» **Saved data entries**
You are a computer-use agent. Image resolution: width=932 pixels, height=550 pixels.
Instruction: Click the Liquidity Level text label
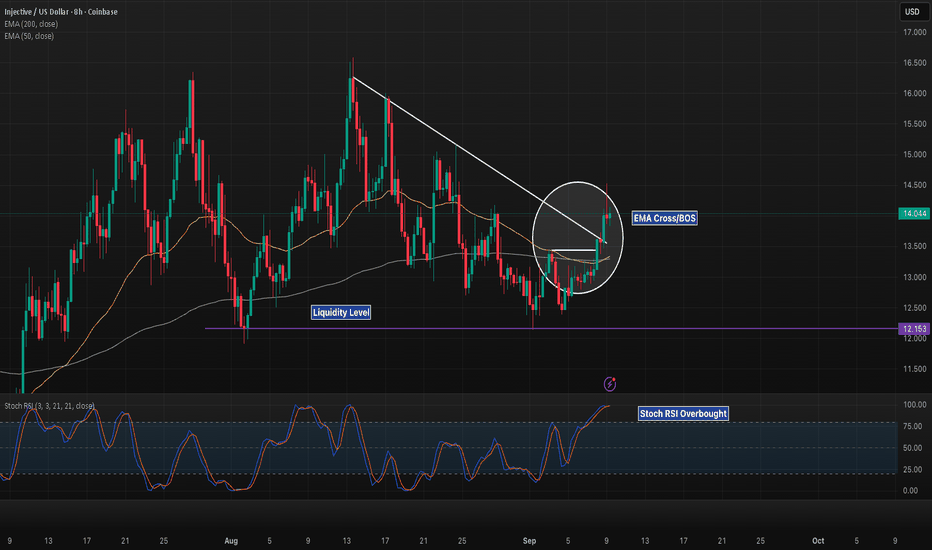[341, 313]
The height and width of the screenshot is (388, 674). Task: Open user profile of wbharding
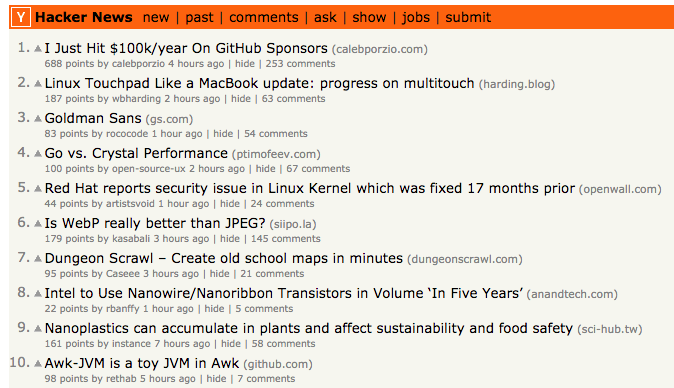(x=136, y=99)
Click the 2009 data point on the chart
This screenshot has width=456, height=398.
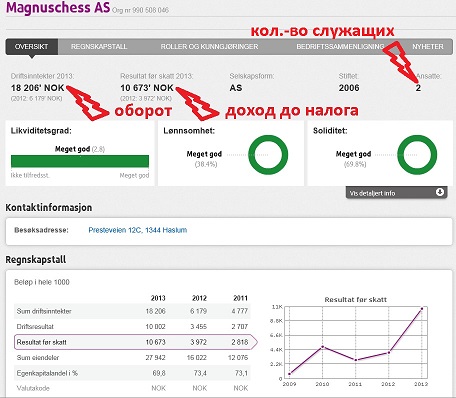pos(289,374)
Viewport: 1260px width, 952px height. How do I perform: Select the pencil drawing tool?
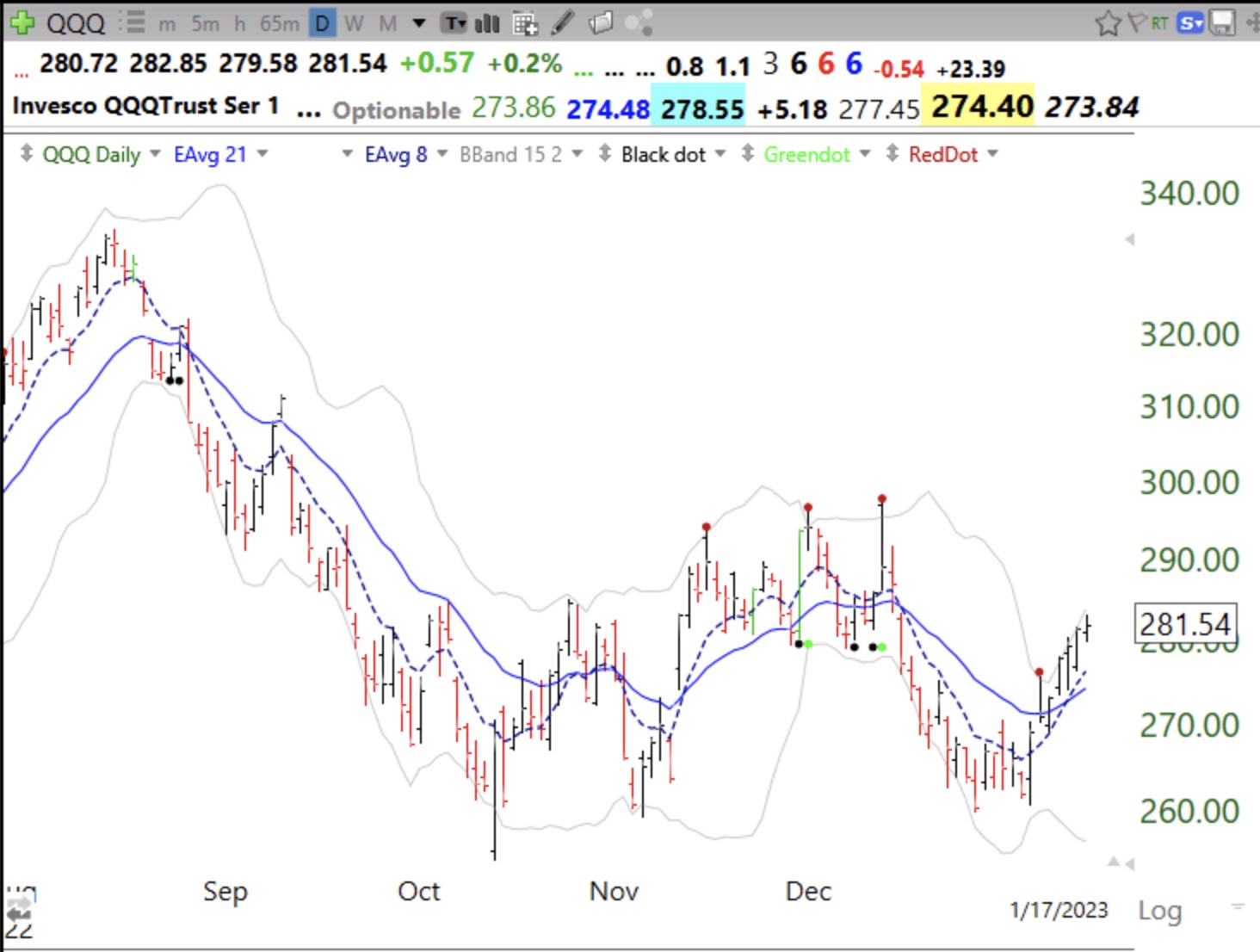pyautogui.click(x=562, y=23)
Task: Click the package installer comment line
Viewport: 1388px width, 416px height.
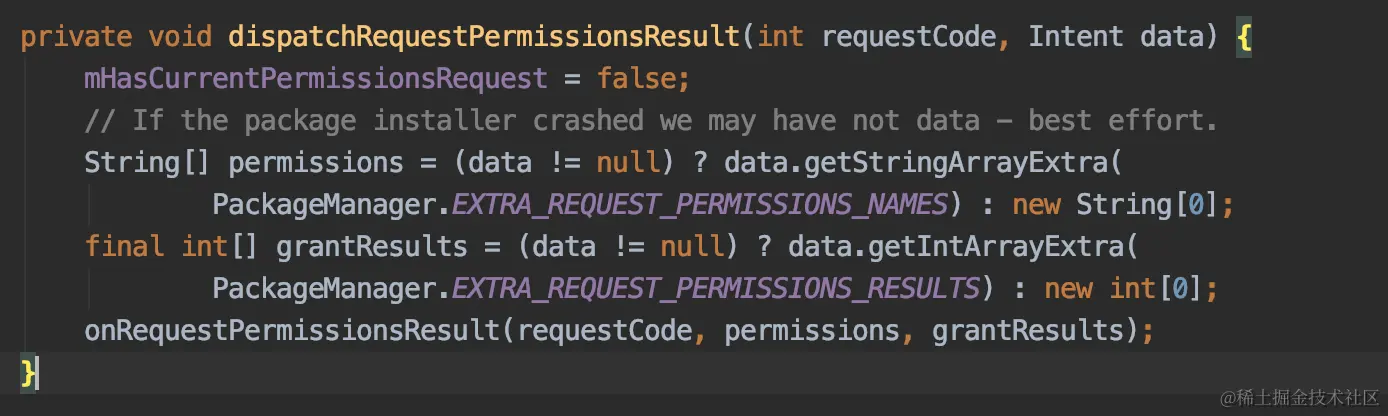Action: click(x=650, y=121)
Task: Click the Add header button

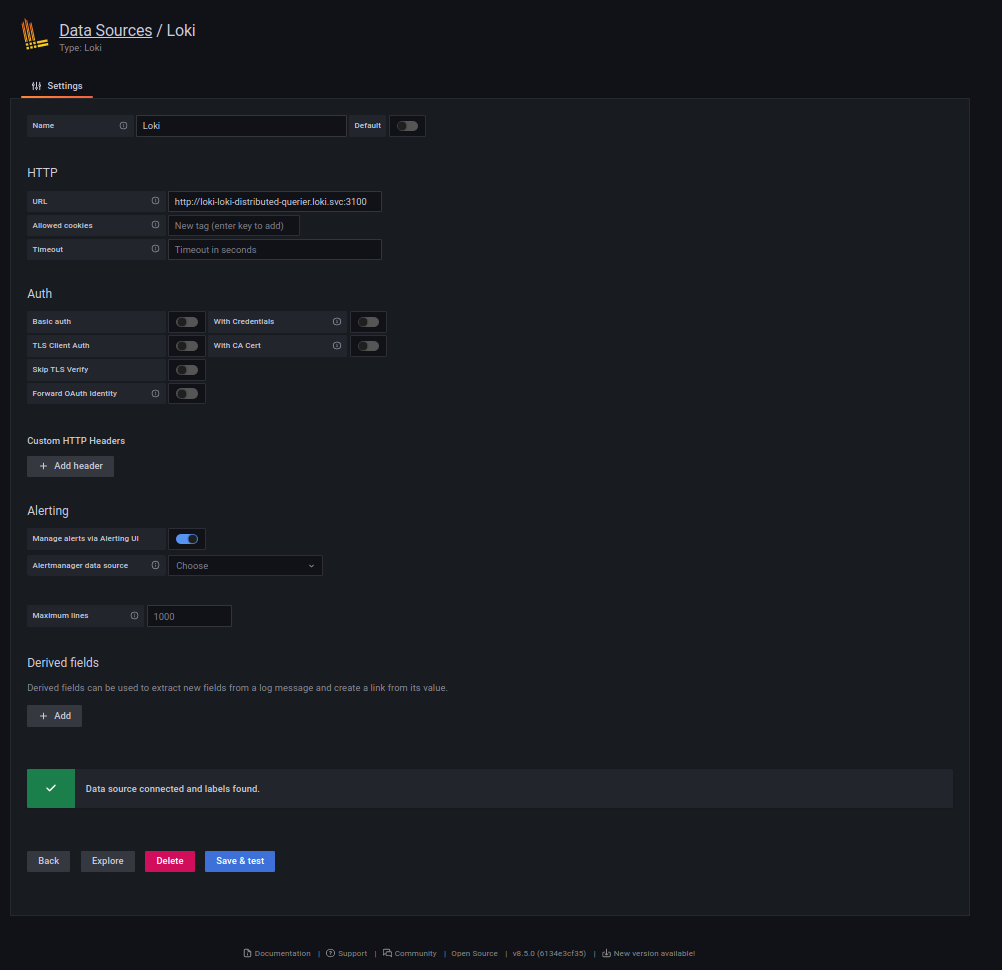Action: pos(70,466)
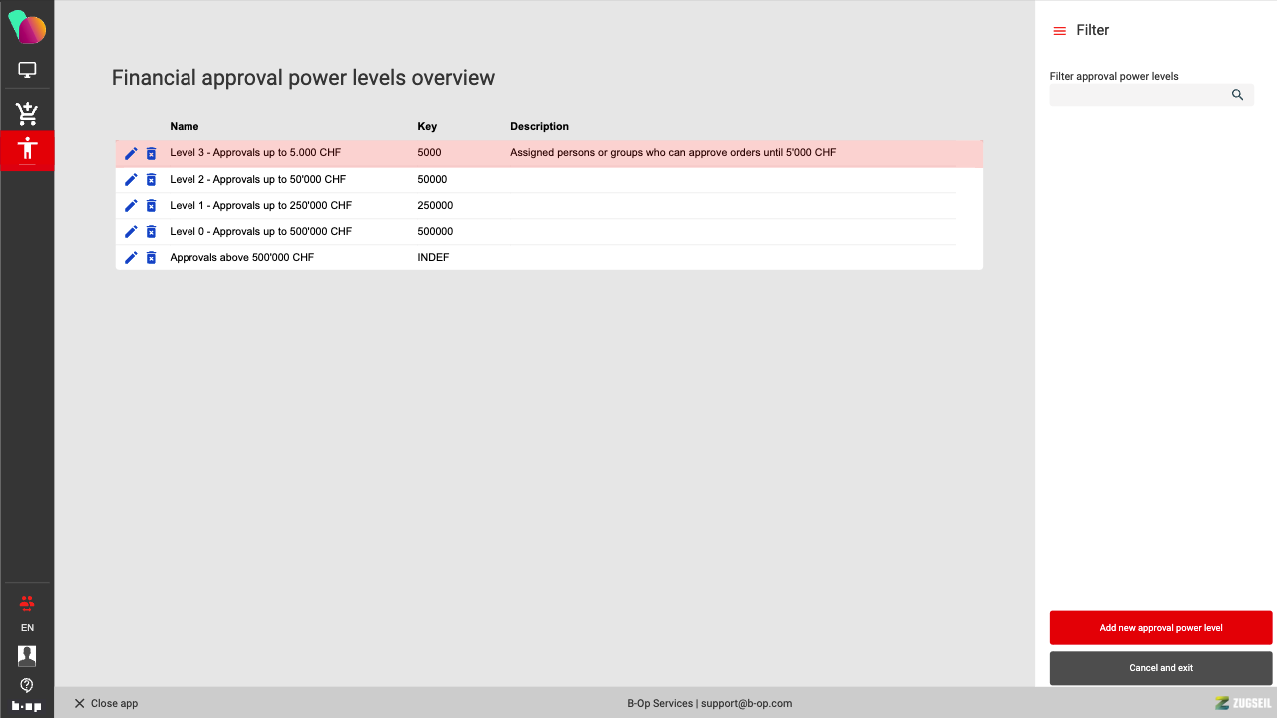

» **Exercise brief**
Without the images, output all the entries exactly as they stand.

» **Task result**
You are a computer-use agent. Image resolution: width=932 pixels, height=550 pixels.
Instruction: Click the Liquidity Level text label
[341, 313]
The height and width of the screenshot is (388, 674). Task: Open user profile of wbharding
(x=136, y=99)
Click the 2009 data point on the chart
This screenshot has width=456, height=398.
pos(289,374)
Viewport: 1260px width, 952px height. How do I perform: Select the pencil drawing tool?
pyautogui.click(x=562, y=23)
Task: Click the package installer comment line
Viewport: 1388px width, 416px height.
Action: click(x=650, y=121)
Task: Click the Add header button

Action: pos(70,466)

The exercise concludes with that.